[[ Dataset records, beginning ]]

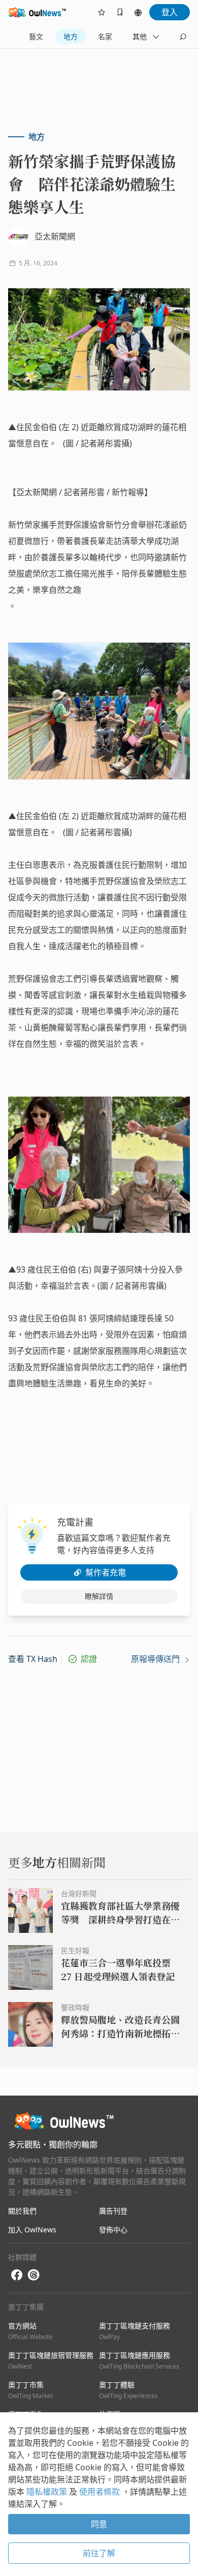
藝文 (36, 36)
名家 (105, 36)
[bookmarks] (120, 12)
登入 (169, 12)
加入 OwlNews (32, 2229)
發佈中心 (113, 2229)
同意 (99, 2524)
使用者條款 (100, 2491)
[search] (183, 36)
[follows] (101, 12)
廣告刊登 (113, 2211)
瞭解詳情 (99, 1596)
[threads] (33, 2275)
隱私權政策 (47, 2491)
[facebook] (16, 2275)
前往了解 (99, 2553)
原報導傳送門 (156, 1659)
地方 (70, 36)
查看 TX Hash (32, 1658)
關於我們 (22, 2211)
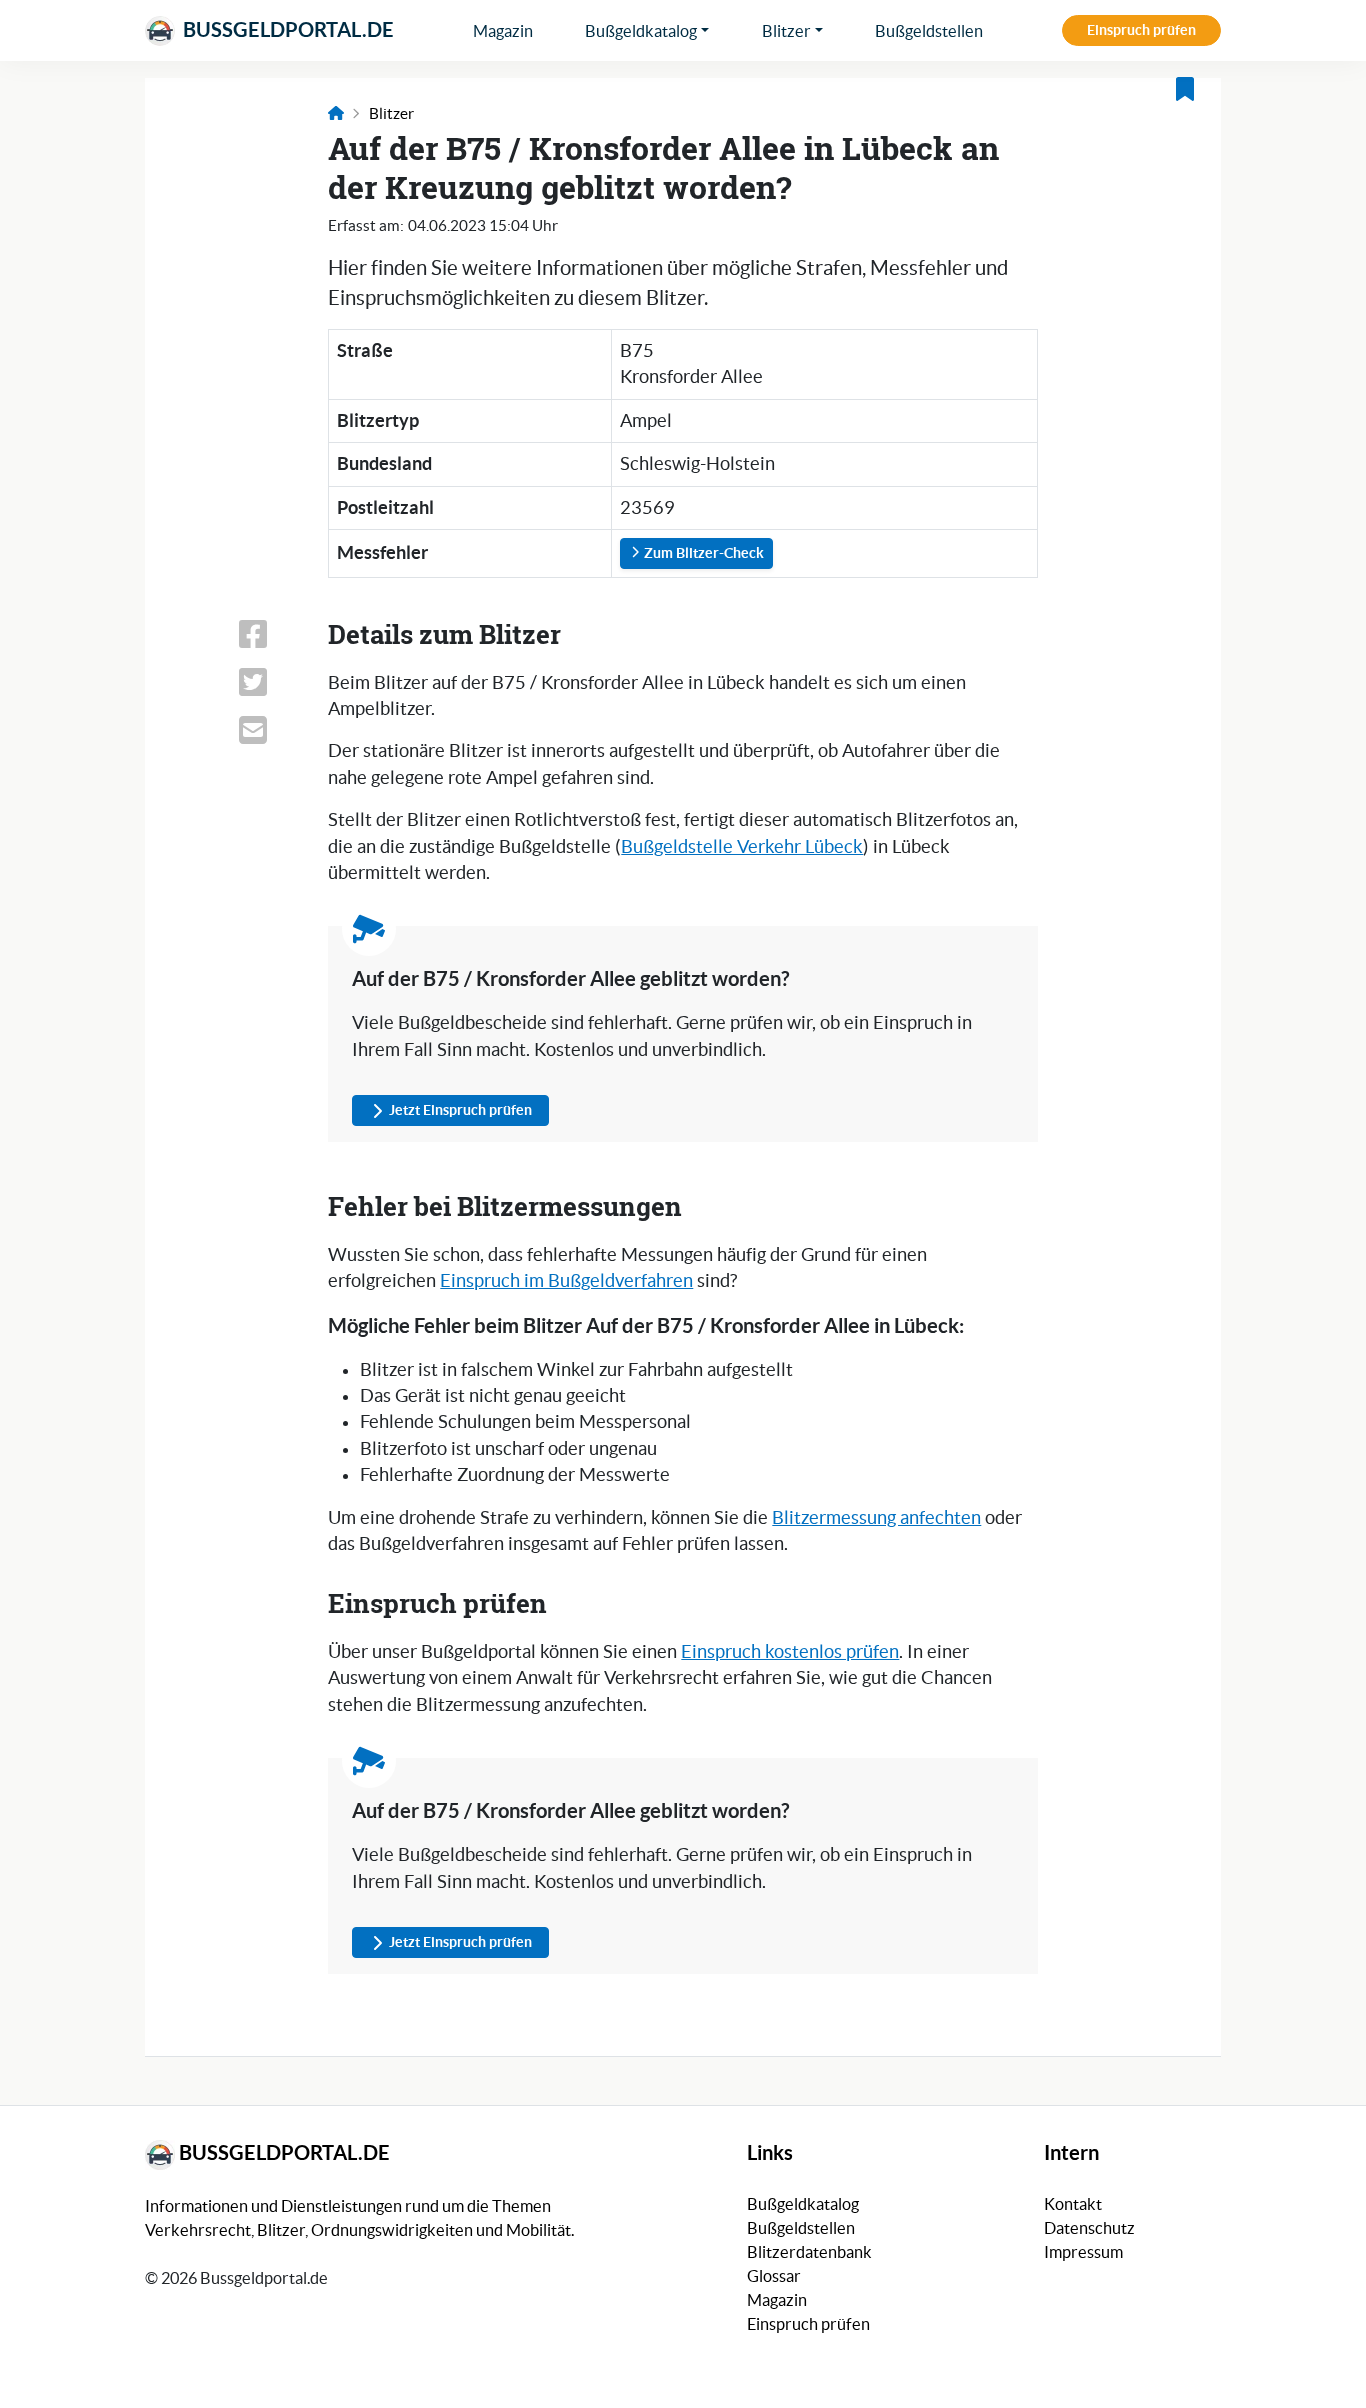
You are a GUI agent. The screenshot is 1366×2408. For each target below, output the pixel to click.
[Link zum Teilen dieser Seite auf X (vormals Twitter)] (271, 682)
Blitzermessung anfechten (876, 1518)
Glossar (774, 2276)
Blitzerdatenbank (809, 2252)
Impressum (1083, 2252)
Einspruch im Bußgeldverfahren (566, 1281)
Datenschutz (1089, 2228)
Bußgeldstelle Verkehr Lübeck (742, 847)
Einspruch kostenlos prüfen (790, 1652)
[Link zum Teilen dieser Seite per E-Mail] (271, 730)
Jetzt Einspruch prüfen (460, 1110)
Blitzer (786, 31)
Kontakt (1073, 2204)
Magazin (503, 31)
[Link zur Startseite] (336, 113)
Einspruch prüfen (1141, 30)
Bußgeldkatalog (641, 31)
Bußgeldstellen (929, 31)
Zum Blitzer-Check (702, 553)
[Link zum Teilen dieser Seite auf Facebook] (271, 634)
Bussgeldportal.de (286, 29)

[[ Dataset records, end ]]

Pictures are not part of the copy; reproduce exactly and only the lines from the line containing "查看 TX Hash (32, 1658)" through the end of the listing.

● Finished exercise
查看 TX Hash (32, 1658)
關於我們 (22, 2211)
You are a GUI agent. The screenshot is 1366×2408. For each target below, output the pixel to click.
[Link zum Teilen dieser Seite auf X (vormals Twitter)] (271, 682)
Blitzermessung anfechten (876, 1518)
Glossar (774, 2276)
Blitzerdatenbank (809, 2252)
Impressum (1083, 2252)
Einspruch im Bußgeldverfahren (566, 1281)
Datenschutz (1089, 2228)
Bußgeldstelle Verkehr Lübeck (742, 847)
Einspruch kostenlos prüfen (790, 1652)
[Link zum Teilen dieser Seite per E-Mail] (271, 730)
Jetzt Einspruch prüfen (460, 1110)
Blitzer (786, 31)
Kontakt (1073, 2204)
Magazin (503, 31)
[Link zur Startseite] (336, 113)
Einspruch prüfen (1141, 30)
Bußgeldkatalog (641, 31)
Bußgeldstellen (929, 31)
Zum Blitzer-Check (702, 553)
[Link zum Teilen dieser Seite auf Facebook] (271, 634)
Bussgeldportal.de (286, 29)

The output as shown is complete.